Gimenez hit .310 at Durham with 10 home runs and 49 RBIs in 71 games. On Aug. 31, the Rays recalled Gimenez. Putting his new mechanics on display, he hit .406 with three doubles, a home run and five RBIs in 18 games to finish out the season.

"That was huge," Gimenez said. "I don't even have the words to describe that. Every time you fail, and for a couple of years I've failed, which gives you doubts in the back of your head. Like, 'Am I good enough to play here?'

"Your mind is telling you one thing and then it's telling you something else. It's that mental game. But coming up here and having some success, in the middle of a pennant race and playing in meaningful games, it gave me a little bit of confidence that they were throwing me in there in those games. It was just so nice to have a little bit of success to where I was like, 'Now I know I can do this. I just have to continue doing it.'"

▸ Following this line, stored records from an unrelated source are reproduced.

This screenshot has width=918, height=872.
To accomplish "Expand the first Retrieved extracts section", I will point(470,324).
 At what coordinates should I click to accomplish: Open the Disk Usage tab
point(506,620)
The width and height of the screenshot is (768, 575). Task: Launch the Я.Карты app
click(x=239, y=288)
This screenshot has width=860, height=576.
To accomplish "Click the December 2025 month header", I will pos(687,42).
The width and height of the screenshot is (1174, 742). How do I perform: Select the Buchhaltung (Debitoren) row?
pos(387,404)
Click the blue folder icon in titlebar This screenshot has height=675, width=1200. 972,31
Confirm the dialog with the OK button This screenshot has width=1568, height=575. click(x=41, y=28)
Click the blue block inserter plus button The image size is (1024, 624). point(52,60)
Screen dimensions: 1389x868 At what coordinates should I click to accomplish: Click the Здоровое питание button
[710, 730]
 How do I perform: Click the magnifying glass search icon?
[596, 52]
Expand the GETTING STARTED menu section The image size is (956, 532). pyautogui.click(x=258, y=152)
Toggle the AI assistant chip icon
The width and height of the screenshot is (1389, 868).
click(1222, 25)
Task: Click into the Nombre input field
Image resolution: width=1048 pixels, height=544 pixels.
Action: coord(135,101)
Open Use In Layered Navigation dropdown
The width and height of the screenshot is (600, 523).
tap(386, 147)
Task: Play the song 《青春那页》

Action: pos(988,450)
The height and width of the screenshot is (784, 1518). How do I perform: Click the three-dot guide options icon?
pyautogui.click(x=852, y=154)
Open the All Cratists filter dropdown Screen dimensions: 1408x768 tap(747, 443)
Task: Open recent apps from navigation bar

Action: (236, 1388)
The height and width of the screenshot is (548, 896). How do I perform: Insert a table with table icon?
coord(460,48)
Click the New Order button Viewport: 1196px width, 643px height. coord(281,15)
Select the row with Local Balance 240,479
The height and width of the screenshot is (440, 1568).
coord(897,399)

Gimenez's work at the end of last season impressed Joe Maddon, but this spring he's been able to impress the Rays' manager even more.

"He's even better this year," Maddon said. "His approach has gotten really solid. He has a much better idea about what he wants to do and he's doing it every day. He's taking his BP into the games. When guys are able to do that they have a pretty good idea about what they're doing with their swing. He's had a great camp. He's done a nice job at third base, too."

Unfortunately for Gimenez, he does have that option, which means the Rays can send him down to Triple-A Durham and not have to worry about losing him to another team. Meanwhile, Jose Lobaton, the catcher Gimenez is competing against, is out of options. He's also a switch-hitter. It should be noted that the position of catcher is physically demanding, so keeping depth at the position within the organization is important.

"The old option thing always does hurt certain players, whereas sometimes a guy without them it does benefit him," Maddon said. "I'll never deny that.

"[Gimenez is] having a really good spring. And it's a great carryover from the way he ended last season. … You're not just seeing him do well now. You saw him do well at the end of last season. And that's the part that sticks with me. And doing well when we were trying to get into the playoffs and we had a lot riding on them. And he played very well. And you have to remember all of that when you go to make your final decision. But you can't deny that options vs. no options can benefit somebody and hurt somebody."

Thus, Gimenez must operate under a dark cloud of knowing that even if he outplays Lobaton this spring, there's a good chance he'll still be the odd man out once the final roster is set.

"It is what it is," Gimenez said. "You can't deny it. Yeah, it stinks, but what are you going to do? You can't play like, 'It doesn't matter what I do, I'm going to be sent down anyway.' That might not be the case. I just have to go out there and do what I'm capable of doing on that day. The decision is not in my hands, but I want to play well enough so that it's a tough decision for them to make."

Bill Chastain is a reporter for MLB.com. This story was not subject to the approval of Major League Baseball or its clubs.